¶ A Glance From Above
SystoLOCK changes several aspects of the whole authentication mechanisms in Windows:
- Redefines user credentials from a doublett of username / password to a triplett of username / PIN / OTP (One-Time-Password).
- Disables password authentication for selected users.
- Adds a new type of credential provider that collects new credentials upon login requests.
- Translates new credentials into PKI-bound elements acceptable by domain controllers.
- Creates an infrastructure that provides for managing of the new aspects: credentials, tokens and settings.
¶ System Components
SystoLOCK is a distributed system and consists of several components, that rely on each other as well as on some basic components of Active Directory.
¶ SystoLOCK Authentication Server
In the heart of SystoLOCK lies SystoLOCK Server, a lightweight service that is central to the installation, it processes the complete business logic of all processes that take place within SystoLOCK infrastructure. There could be (and, normally, there are) several SystoLOCK Server within one domain to ensure reliability and redundancy. Usually one SystoLOCK instance is installed for each domain controller.
¶ SystoLOCK Client
Also called Windows Client, it is a driver that is plugged into standard Windows authentication mechanics. It allows for collection of the new SystoLOCK credentials is responsible for sending these credentials to SystoLOCK Server.

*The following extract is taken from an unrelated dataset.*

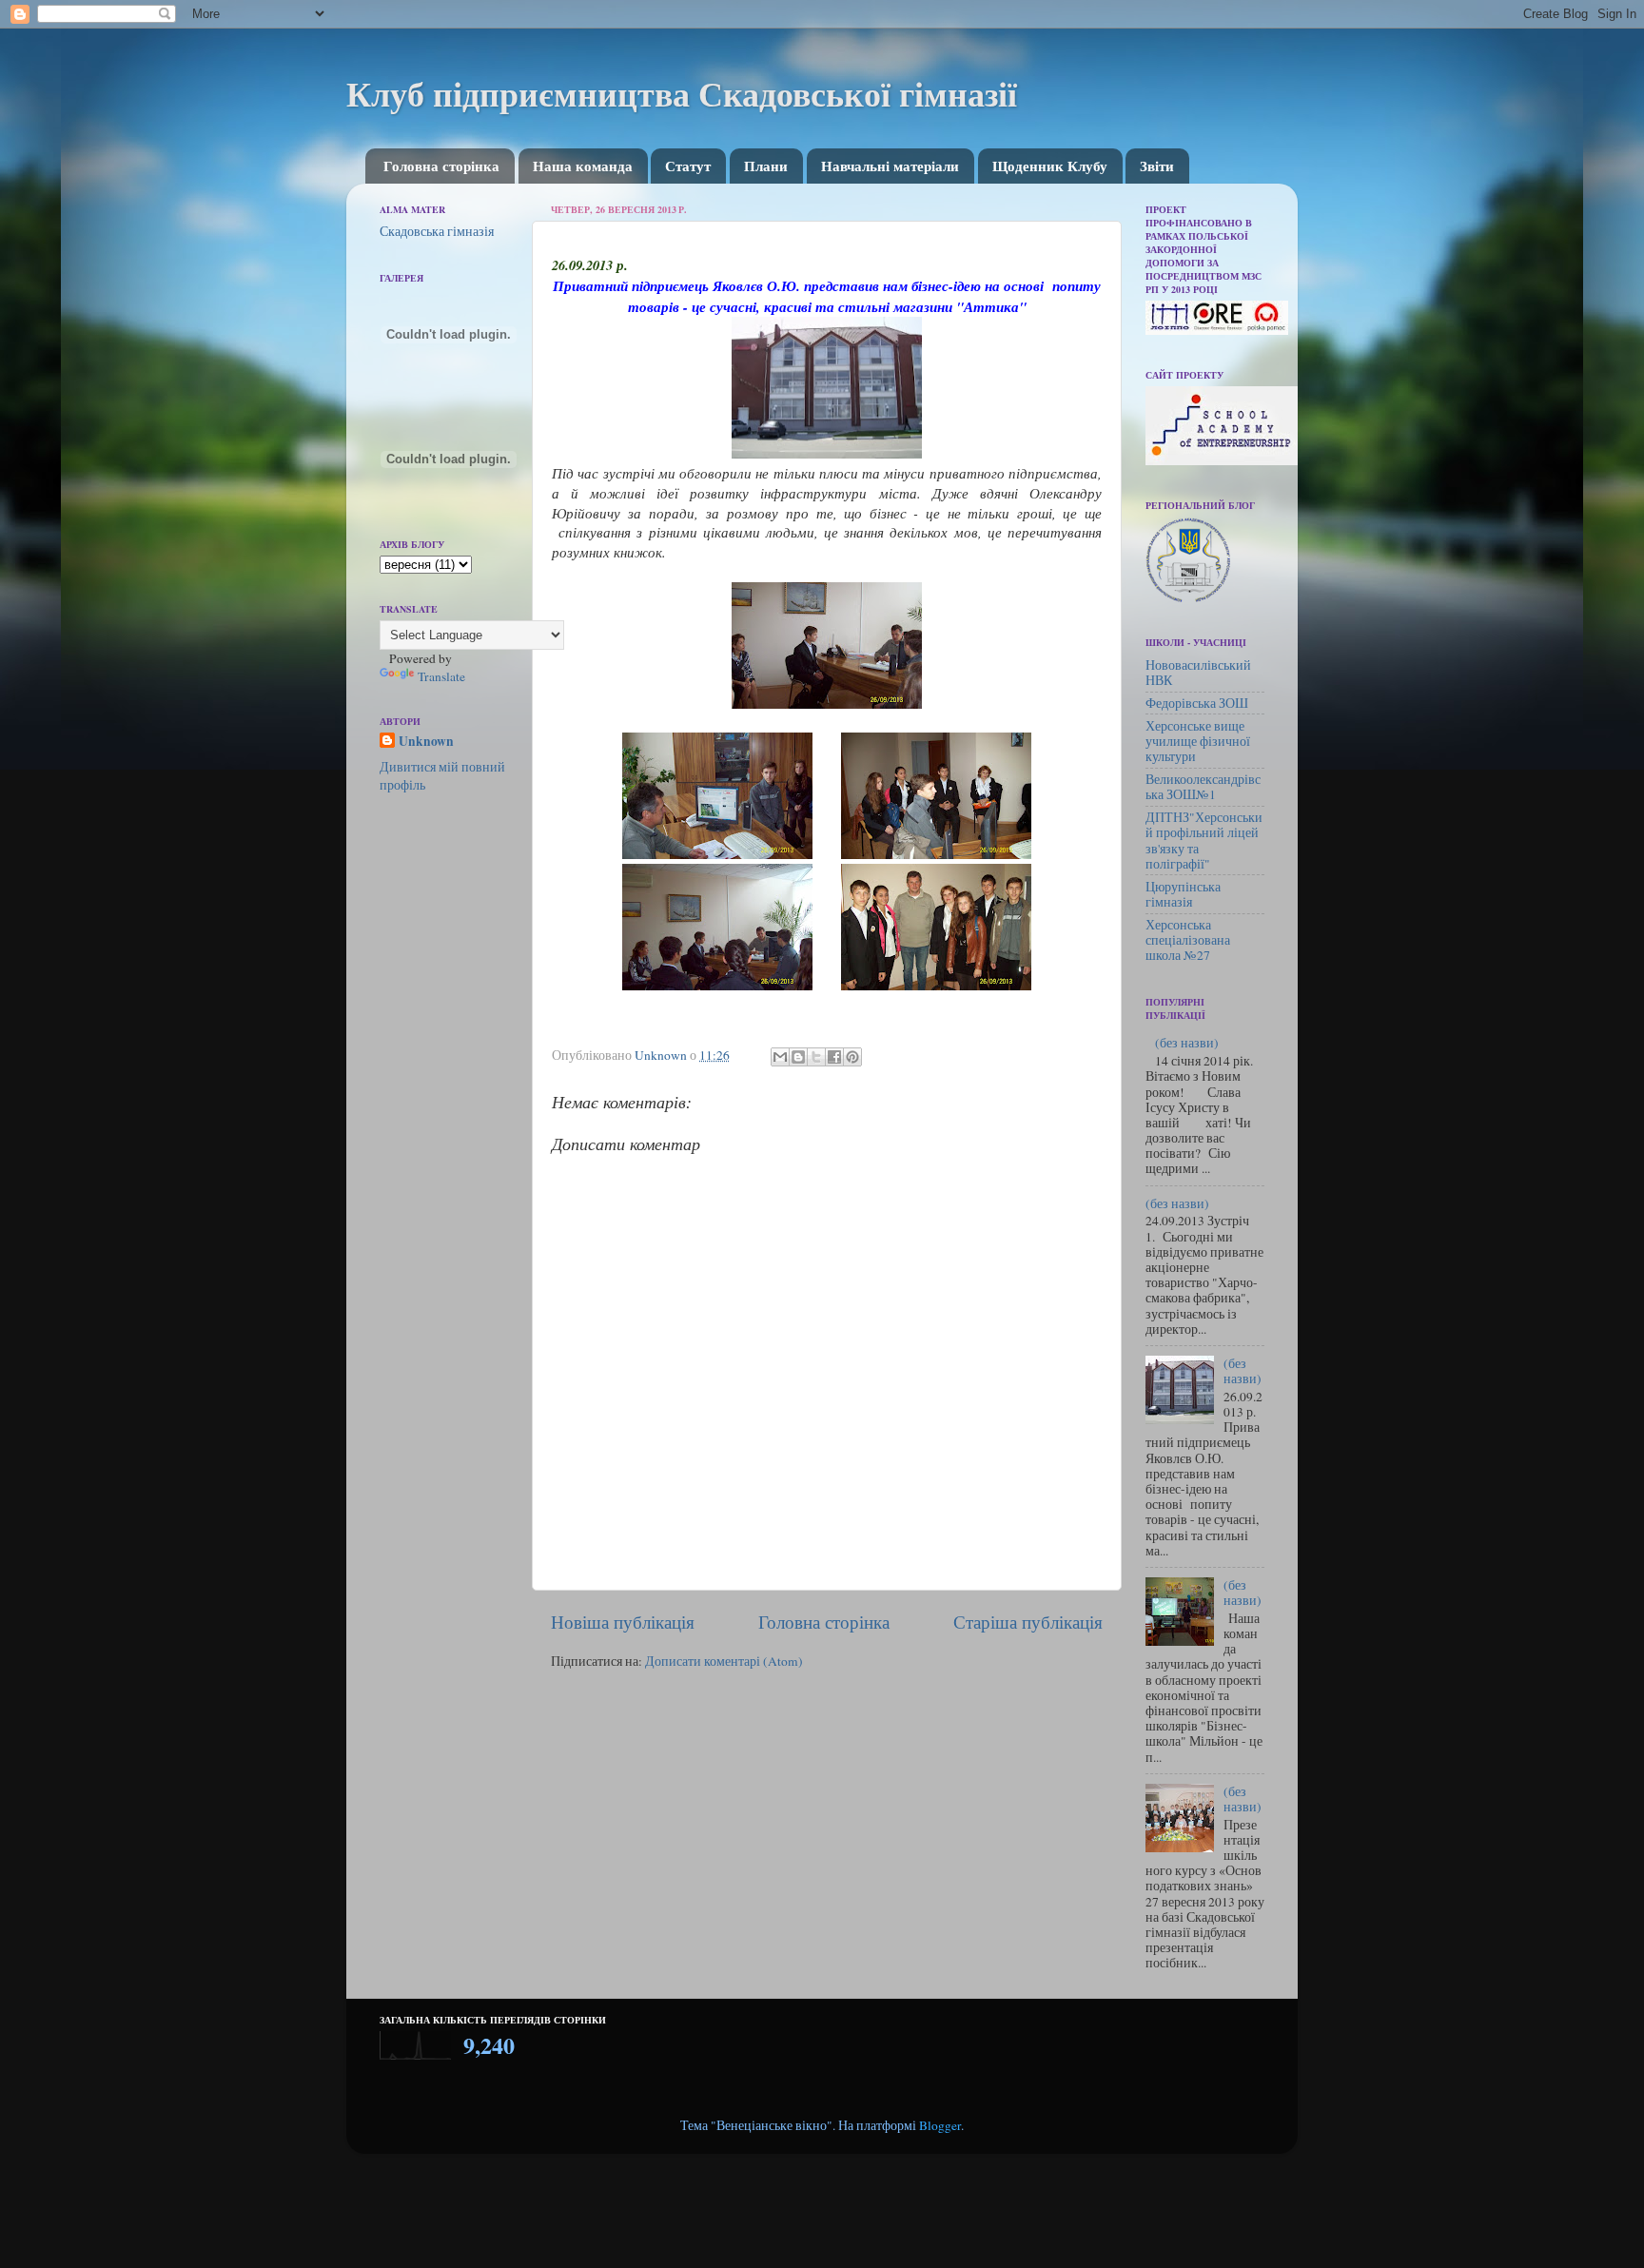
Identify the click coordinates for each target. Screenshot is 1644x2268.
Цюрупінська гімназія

Windows Client changes the way all authentication dialogs are presented to the user:
| Standard Windows Prompt | SystoLOCK Prompt | |
|---|---|---|
 |
 |
 |
Windows Client is also responsible for managing dial-up connections for VPN, for setting some advanced client options and for collecting diagnostic information, should a need for troubleshooting arise.
¶ Domain Controllers
Domain controllers are not technically part of SystoLOCK infrastructure, but SystoLOCK relies on them and cannot work without a domain infrastructure. SystoLOCK cannot be used to provide MFA for workgroup scenarios.
¶ Certification Authority
A domain can function without a CA, but SystoLOCK requires an enterprise mode CA to be installed and constantly available for user certificates to be issued, since each authentication attempt results in a new, short-lived, user certificate to be issued from that CA.
Server Installer will fail if it does not find a valid CA installed.
¶ DNS servers
When a Windows Client performs an authentication attempt, it first tries to discover a SystoLOCK Server it will talk to. This discovery relies on DNS to be configured properly. This configuration is done by an the Server installer, is Microsoft DNS is used or it can also be tweaked manually in other cases.
¶ AD FS Adapter and Identity Provider
For scenarios where you need to access a web-based resource, such as Outlook Web App (OWA) or Office 365, where users are prompted with a form-based authentication pages, SystoLOCK relies on AD FS infrastructure to take over and perform authentication.
An AD FS Adapter or Identity Provider are provided to to be installed on AD FS servers and act as Clients for SystoLOCK Server and will process the needed credentials:
¶ SystoLOCK Companion
SystoLOCK Companion is a mobile application that is used to generate OTPs and can hold many accounts, similar to many OTP-generating apps, such as Google Authenticator. Most important role the Companion plays in s.c. Assisted Login - a number of login scenarios, where the credentials are submitted partially or completely over the phone's mobile connection, thus making it easier and more secure.
¶ Authentication Flow
Contrary to a regular authentication, where a client speaks directly to a domain controller, SystoLOCK authentication works a little different.
The diagram below summarizes the authentication flow with SystoLOCK:
- Credentials (user name, PIN and one-time-password) are sent to SystoLOCK server for validation.
- Upon successful validation, SystoLOCK server obtains a Certificate from a certification authority and ...
- ... returns the certificate to the client.
- The client then presents the certificate to a domain controller.
- The domain controller authenticates the client.